- **Source extract**:
One reason community groups dropped out was that the program manager published an organizational chart that only included a VTC court team and a VTC services and support team in which most community groups were ignored. In a program where employment, security clearances, education, housing, food, medical help, how to deal with the VA, and family issues are paramount, with the VTC mainly a backstop when all else fails, such actions as this suggests complete ignorance of the issues.

The coordinator position was then left vacant until February 2010. The coordinator position is the most critical linchpin in the VTC and presumably there was only money in the SAMSHA grant to pay for one full-time position. So why do we now have money to pay an imperial program manager we don't need plus a late-starting coordinator who we have needed from the beginning?

If the VTC program is to work it will be from the bottom up with active interaction with various community groups that is completely lacking now. As of the last two meetings of the advisory board in the fall of 2009 the community groups so fundamental to success have disappeared.

Data from the jail and who is admitted to the VTC


Another requirement of the VTC program is data collection and that is provided for in the SAMSHA grant. Naturally the data collection forms were designed by Beltway Bandits who've never been closer to the military than driving past the Pentagon.

But arrangements were finally made with the El Paso County jail to add a drop-down box on the booking form on their computer and provide periodic reports to Michelle Slattery of Peak Research, who is being paid from the grant to collect and disseminate this data to interested parties.

It is critical to the design and execution of the VTC to know how many veterans are coming through the county jail and what crimes they are being charged with, particularly whether the crimes are violent or non-violent, and what level, misdemeanor or felony.

Yet in the five or six months that Peak Research has been collecting data from the county jail not one report has been sent to members of the advisory board. The only activity I've witnessed by Peak Research was a rather intrusive interview by an intern collecting data about VTC participants.

Is it really necessary to state that data are of no value unless and until they are collated and disseminated? There are a number of questions that require answers that await such dissemination. For example, other states and groups are reporting ~70% of veteran's crimes are alcohol related. Colorado demographics clearly show the most common crimes here are domestic violence, which is an add-on charge and some 24% of all misdemeanors, while alcohol-related crimes only run around 5% according to the state court administrator. So what crimes are veterans committing locally? If only Peak Research could be troubled to tell us!

- **Listed entries**:

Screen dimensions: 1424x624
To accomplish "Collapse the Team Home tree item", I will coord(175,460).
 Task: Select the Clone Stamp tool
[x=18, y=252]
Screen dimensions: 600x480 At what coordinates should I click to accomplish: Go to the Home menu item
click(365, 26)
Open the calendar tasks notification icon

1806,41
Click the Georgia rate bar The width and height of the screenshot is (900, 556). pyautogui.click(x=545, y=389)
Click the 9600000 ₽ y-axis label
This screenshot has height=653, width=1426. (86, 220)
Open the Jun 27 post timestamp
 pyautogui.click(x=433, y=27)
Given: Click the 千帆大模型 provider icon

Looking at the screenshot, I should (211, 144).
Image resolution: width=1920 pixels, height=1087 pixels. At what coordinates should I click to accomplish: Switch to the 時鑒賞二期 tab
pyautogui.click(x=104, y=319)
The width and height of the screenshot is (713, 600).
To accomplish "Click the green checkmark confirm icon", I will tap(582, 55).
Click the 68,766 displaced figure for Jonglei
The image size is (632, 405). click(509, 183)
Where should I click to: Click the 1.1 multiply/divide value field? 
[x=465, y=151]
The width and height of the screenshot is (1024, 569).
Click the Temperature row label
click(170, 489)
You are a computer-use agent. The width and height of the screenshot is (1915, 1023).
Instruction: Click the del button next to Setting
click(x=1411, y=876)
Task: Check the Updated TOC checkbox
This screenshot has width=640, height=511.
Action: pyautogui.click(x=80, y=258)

- **The task**: Pick up the commentary on the VTC program after its last sentence and keep writing it.

- **Result below**:
Not having met for three months, the program manager has now scheduled us to be lectured by Marguerite McCormack, MA, LPC, on the "underlying neurochemical & neurobiological aspects of trauma & mild TBI, the causes & symptoms of each, some of the challenges of treatment, & suggestions for distinguishing PTSD/TBI from malingering &/or ensconced criminal behavior."

A decade of experience with the social sciences has taught me that anytime someone with just an MA degree starts using big words like "neurochemical & neurobiological" that I'm going to get hit with a barrage of psychobabble. I also note that Ms. McCormack's trauma experience lies principally with victims of the Columbine High School shooting. I hope we are all aware that the troops we are dealing with are often traumatized by the fact that they've been killing women and children, the opposite problem of dealing with their victims. Is McCormack an expert on how to treat the Eric Harris' and Dylan Klebold's of the world? If not, why should we listen to her?

One of the big problems with top-down managers who don't communicate with their peers is that they miss the obvious. Many of us have had PTSD, I'd say virtually all of us have had close friends and buddies with the disorder, some of us have seen comrades suicide from these problems, and none of us need a lecture by someone with less education than we have on the topic.

From the bottom up it would make sense to hear a report on what Lt. Col. Pina-Thomas is doing, and the other work being done at Evans Hospital on Fort Carson. Pogany just talked with the Fort Carson CG and certainly has first-hand knowledge of veteran's problems. Lets hear what he has to say. How about listening to Bob Alvarez and what the Army Wounded Warrior program is doing? It would also be nice to hear from Judge Crowder on his view from the bench of how we are doing, as well as problems Jeff Lindsey sees from the DA's perspective.

If, after consulting with the advisory board, it is found we really need some medical and psychiatric information how about calling on Dr. Hal Wortzel, who is doing forensic psychiatry and neuropathology at the VA Hospital in Denver. He has been interested in this program from the beginning. And for TBI may I suggest Dr. Judith Ray who conducts forensic studies on the subject locally, and testifies as an expert witness in these cases. I prefer real experts!

Community groups


As I'm sure is true for many groups like the Equal Justice Foundation, most of the veterans who need our help are not in the court system. Ideally we could keep all of them out of it but the VTC is needed as a backstop.

However, the main emphasis of setting up a veteran court is to first identify and provide access to the multitude of community, state, and federal services available to veterans. I almost never hear the same problem twice and certainly can't fix most of them. But I can usually pass them along to another group who works closely with their issues based on a network established over the years.

And those veterans who do end up in the VTC will need these services even more desperately. Yet the program manager has weeded out the community groups from her organizational chart and they have stopped attending.

Further, there is no mechanism in place for the voices of these disparate community groups to be heard. Nor is there a comprehensive page on the Pikes Peak Military Assistance web site listing various groups providing, for example, mental health assistance. We don't make it pretty, and it is certainly incomplete, but the EJF does a much better job of tabulating mental health resources. And that is done with volunteer labor.




• Return to bottom-up management. In my experience few community groups will willingly listen to or obey CO DHS management.

• Eliminate the unnecessary program manager position and use the available money to at least minimally compensate veteran peer specialists for gas and parking.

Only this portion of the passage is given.